**Extract to read:**
== == ==
The day before the review, Palkhivala in a highly dubious move, had addressed a letter to Indira. The letter itself made various political arguments against a review.
On 10 and 11 November, a team of lawyers — led by Palkhivala — continuously argued against the Union government's application for a review and reconsideration of the Kesavananda decision. A packed Central Court heard Palkhivala’s arguments against review on the first day — 10 November. Palkhivala, as Andhyarujina noted, was always a master of advocacy when he developed the unacceptable consequences of a situation in law. The review gave him another occasion to bring out those consequences.
Palkhivala argued that no case had been made to review the 'basic structure' doctrine. There had been only an oral request for a review, and no sign that the courts had any difficulty applying the theory. He said the Emergency was not the right time to argue a fundamental rights case. He then went on to the consequences of unbridled power of the government to amend, if the limitation of “basic structure” was removed. It must have taken remarkable fortitude to argue a case for fundamental rights in the middle of the Emergency. Justice Khanna, whose judgment coined the term “basic structure”, was to call it the finest performance by a counsel. Several observers believe he reached heights of advocacy not seen since.
== == ==
**Recorded data:**
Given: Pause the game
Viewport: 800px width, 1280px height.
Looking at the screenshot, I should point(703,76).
== == ==
**What the task asks:**
Copy out the passage above on Palkhivala's arguments against reviewing the Kesavananda decision in full, word for word.

**Expected answer:**
The day before the review, Palkhivala in a highly dubious move, had addressed a letter to Indira. The letter itself made various political arguments against a review.
On 10 and 11 November, a team of lawyers — led by Palkhivala — continuously argued against the Union government's application for a review and reconsideration of the Kesavananda decision. A packed Central Court heard Palkhivala’s arguments against review on the first day — 10 November. Palkhivala, as Andhyarujina noted, was always a master of advocacy when he developed the unacceptable consequences of a situation in law. The review gave him another occasion to bring out those consequences.
Palkhivala argued that no case had been made to review the 'basic structure' doctrine. There had been only an oral request for a review, and no sign that the courts had any difficulty applying the theory. He said the Emergency was not the right time to argue a fundamental rights case. He then went on to the consequences of unbridled power of the government to amend, if the limitation of “basic structure” was removed. It must have taken remarkable fortitude to argue a case for fundamental rights in the middle of the Emergency. Justice Khanna, whose judgment coined the term “basic structure”, was to call it the finest performance by a counsel. Several observers believe he reached heights of advocacy not seen since.